**What is expected:** In the records below, find the line containing "Screen dimensions: 604x466" and the line containing "Choose 2 stops or fewer"; please repeat exactly the lines from one to the other, both included, and nothing more.

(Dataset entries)
*****

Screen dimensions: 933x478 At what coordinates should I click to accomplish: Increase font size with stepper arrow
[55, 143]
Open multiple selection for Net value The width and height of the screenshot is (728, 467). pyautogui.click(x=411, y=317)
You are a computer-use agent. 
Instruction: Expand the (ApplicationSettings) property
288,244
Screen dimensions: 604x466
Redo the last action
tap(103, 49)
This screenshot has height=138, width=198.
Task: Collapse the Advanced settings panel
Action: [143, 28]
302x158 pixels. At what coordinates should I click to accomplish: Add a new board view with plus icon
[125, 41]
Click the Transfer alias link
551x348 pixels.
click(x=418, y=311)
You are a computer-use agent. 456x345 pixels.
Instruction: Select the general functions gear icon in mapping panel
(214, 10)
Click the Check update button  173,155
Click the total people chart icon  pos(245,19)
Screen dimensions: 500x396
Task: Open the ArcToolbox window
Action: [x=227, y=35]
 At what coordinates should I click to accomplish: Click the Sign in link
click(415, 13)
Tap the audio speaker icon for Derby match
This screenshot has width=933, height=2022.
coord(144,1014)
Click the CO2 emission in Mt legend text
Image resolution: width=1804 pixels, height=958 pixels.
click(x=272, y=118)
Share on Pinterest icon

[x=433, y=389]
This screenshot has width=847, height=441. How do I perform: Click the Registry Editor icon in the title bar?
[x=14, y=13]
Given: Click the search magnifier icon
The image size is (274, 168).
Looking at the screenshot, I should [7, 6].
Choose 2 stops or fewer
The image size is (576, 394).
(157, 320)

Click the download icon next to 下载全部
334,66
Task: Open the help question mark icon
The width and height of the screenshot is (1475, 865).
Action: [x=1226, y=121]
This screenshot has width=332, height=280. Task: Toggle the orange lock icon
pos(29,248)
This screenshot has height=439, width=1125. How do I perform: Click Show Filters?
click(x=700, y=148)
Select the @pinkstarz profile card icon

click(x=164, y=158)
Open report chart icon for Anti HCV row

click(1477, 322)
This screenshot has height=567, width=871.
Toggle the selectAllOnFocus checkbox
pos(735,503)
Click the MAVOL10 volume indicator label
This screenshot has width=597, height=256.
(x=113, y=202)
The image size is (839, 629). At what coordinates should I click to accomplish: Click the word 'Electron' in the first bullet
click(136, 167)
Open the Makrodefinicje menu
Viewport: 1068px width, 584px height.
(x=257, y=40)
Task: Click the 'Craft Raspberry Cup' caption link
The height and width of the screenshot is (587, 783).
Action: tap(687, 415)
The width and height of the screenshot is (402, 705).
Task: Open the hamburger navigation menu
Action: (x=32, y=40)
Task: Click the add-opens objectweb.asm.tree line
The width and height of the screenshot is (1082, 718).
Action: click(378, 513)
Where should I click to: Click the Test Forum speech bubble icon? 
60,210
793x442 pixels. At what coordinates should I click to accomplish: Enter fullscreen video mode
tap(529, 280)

*****

**Solution:**
Screen dimensions: 604x466
Redo the last action
tap(103, 49)
This screenshot has height=138, width=198.
Task: Collapse the Advanced settings panel
Action: [143, 28]
302x158 pixels. At what coordinates should I click to accomplish: Add a new board view with plus icon
[125, 41]
Click the Transfer alias link
551x348 pixels.
click(x=418, y=311)
You are a computer-use agent. 456x345 pixels.
Instruction: Select the general functions gear icon in mapping panel
(214, 10)
Click the Check update button  173,155
Click the total people chart icon  pos(245,19)
Screen dimensions: 500x396
Task: Open the ArcToolbox window
Action: [x=227, y=35]
 At what coordinates should I click to accomplish: Click the Sign in link
click(415, 13)
Tap the audio speaker icon for Derby match
This screenshot has width=933, height=2022.
coord(144,1014)
Click the CO2 emission in Mt legend text
Image resolution: width=1804 pixels, height=958 pixels.
click(x=272, y=118)
Share on Pinterest icon

[x=433, y=389]
This screenshot has width=847, height=441. How do I perform: Click the Registry Editor icon in the title bar?
[x=14, y=13]
Given: Click the search magnifier icon
The image size is (274, 168).
Looking at the screenshot, I should [7, 6].
Choose 2 stops or fewer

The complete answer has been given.